La signature et l’application de la Charte européenne des langues minoritaires donneraient une reconnaissance et une légitimité aux langues régionales. La non-reconnaissance, au contraire, donne des arguments aux organisations hostiles à la République française, minoritaires mais agissantes. Le modèle français s’est construit sur un schéma communautaire : une seule langue, un seul peuple, une seule histoire, une seule organisation politique centralisée pour tout le territoire métropolitain... L’existence des langues régionales, et le fait de les parler, n’est pas une menace en soi pour la République française. Ce que la signature de la charte européenne, ou l’intégration de Diwan, menaceraient, par contre, c’est un modèle français uniformisant et un centralisme jacobin exacerbé.

La différence linguistique : une “sauvagerie ?”
“Qu’on vous soit différent suppose/par obligation qu’on ait tort” chantait Maxime Le Forestier (4) dans les années 70. La France des droits de l’Homme a bien du mal à intégrer les différences, et cela ne date pas d’aujourd’hui. “La différence linguistique condamne l’Autre à être le sauvage” (5). Suis-je un “sauvage” quand je parle ou j’écris en breton ? J’en ai l’impression parfois, dans le regard ou les réflexions de certains de mes amis, ou de relations.

Pourtant l’apprentissage et la découverte de la langue bretonne est un passionnant parcours de connaissance linguistique, littéraire, mais surtout humain. Le fait de parler, écrire, lire, le breton, m’oblige aussi à ouvrir les yeux et à être le témoin d’un processus triste : la mort possible d’une langue. Que faut-il faire pour sauver le malade ? Le conseil régional, pour la première fois, vient de lancer un plan de sauvetage de la langue. L'actuel président, Jean-Yves Le Drian (PS) a fait beaucoup de promesses dans ce domaine lors de la campagne électorale.

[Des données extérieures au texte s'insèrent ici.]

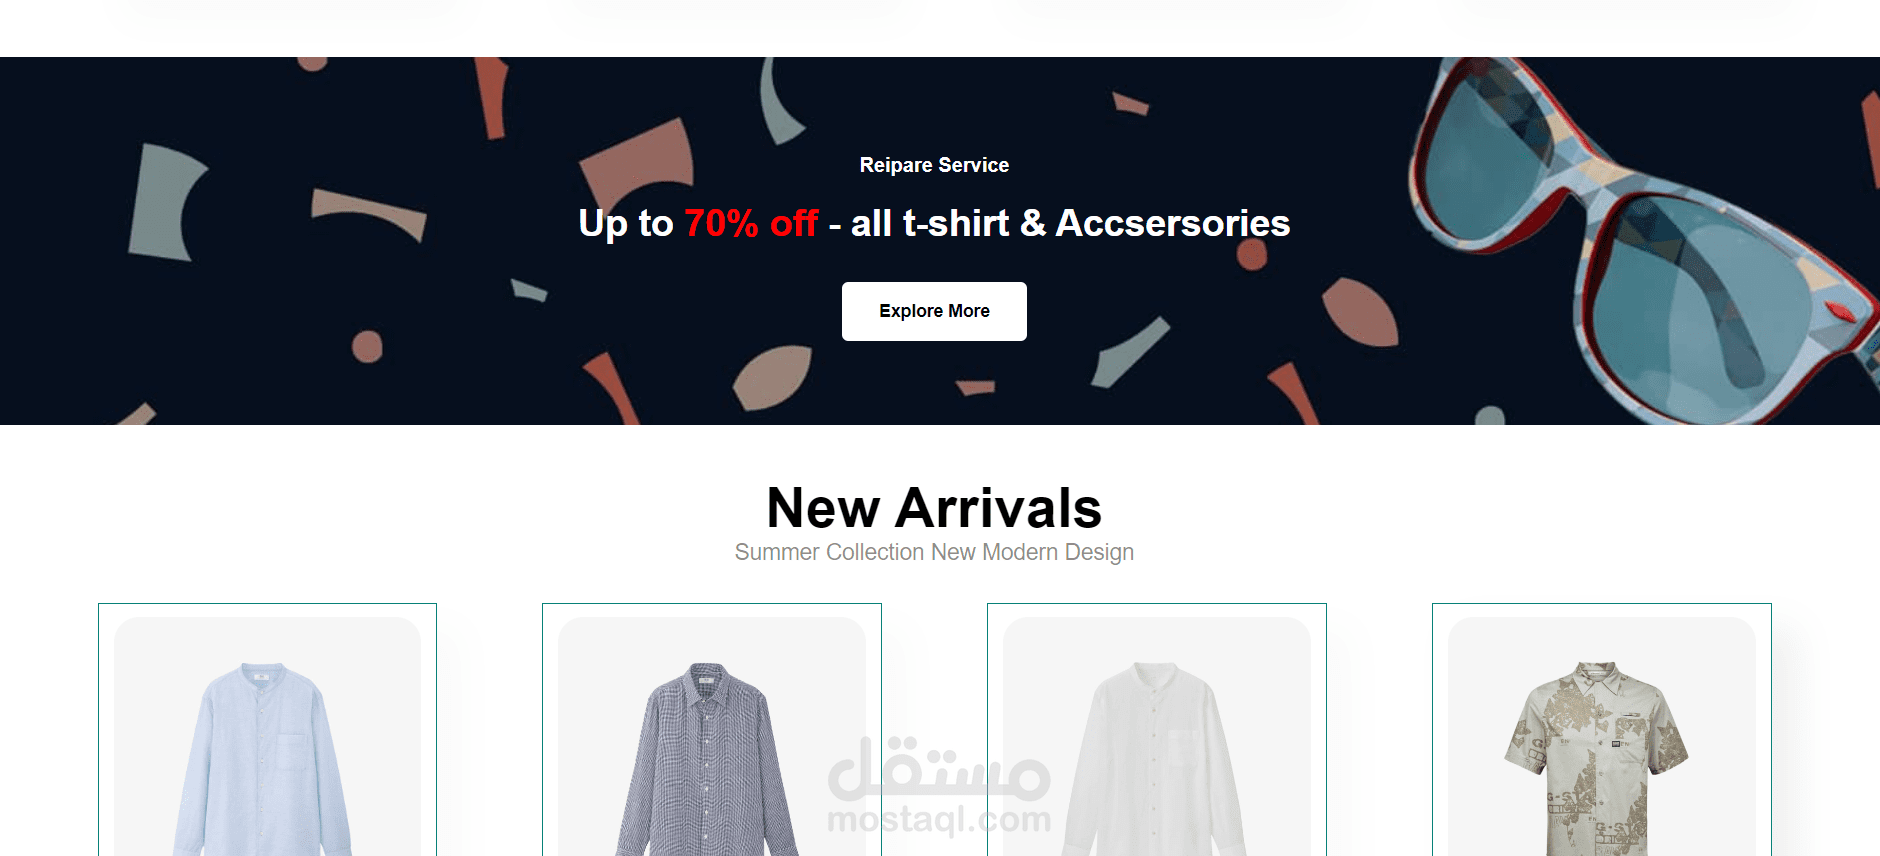Click the "Up to" banner headline text
This screenshot has height=856, width=1880.
(626, 223)
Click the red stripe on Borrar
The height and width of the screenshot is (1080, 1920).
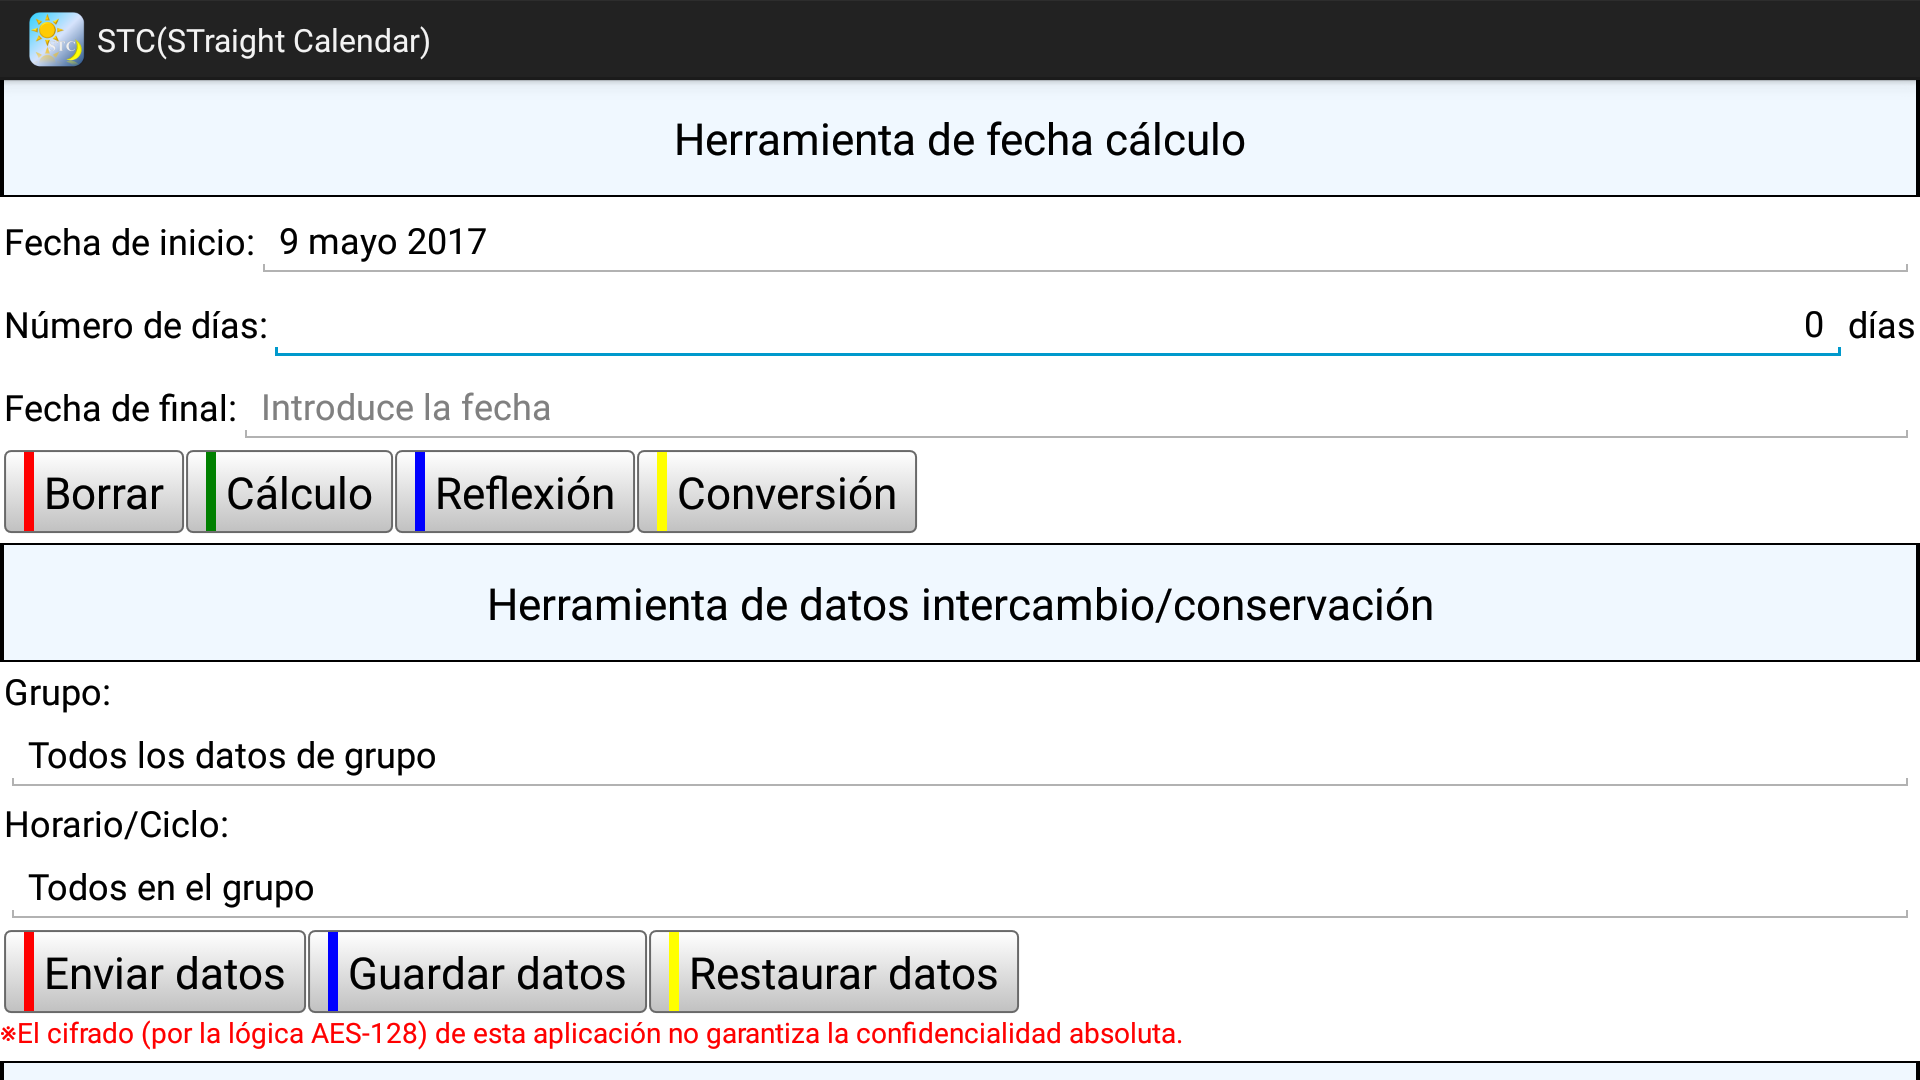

L’application de la charte européenne des langues minoritaires par la République française fait aussi partie des remèdes (mais ce n’est pas le seul). Elle aiderait aussi la communauté nationale française à changer. A porter un autre regard sur ses minorités linguistiques. A approfondir le droit à la différence dans le respect de la République française et européenne. Cette Europe ou tant de langues dites “régionales” (le gallois, l’écossais, le galicien, le catalan, le basque...) ont désormais un statut officiel. Mais un grand village gaulois, replier sur lui-même, résiste encore.

Christian Le Meut

(1) A l’échelle de la France, cela aurait représenté 300.000 manifestants...
(2) La France n’a pas ratifié l’article 27 du pacte international sur les droits civils et politique, ni l’article 30 de la convention des droits de l’enfants, ni la convention cadre européenne sur les minorités nationales, ni donc la charte européenne des langues minoritaires...
(3) “Ces langues, ces voix qui disparaissent”, Daniel Nettle-Suzanne Romaine, ed. Autrement, 19 €.
(4) Chanson “La vie d’un homme”
(5) “Ces langues...”, p. 63.


Suggestions de lectures :
- “Linguistique et colonialisme”, Louis-Jean Calvet, petite bibliothèque Payot, 2002.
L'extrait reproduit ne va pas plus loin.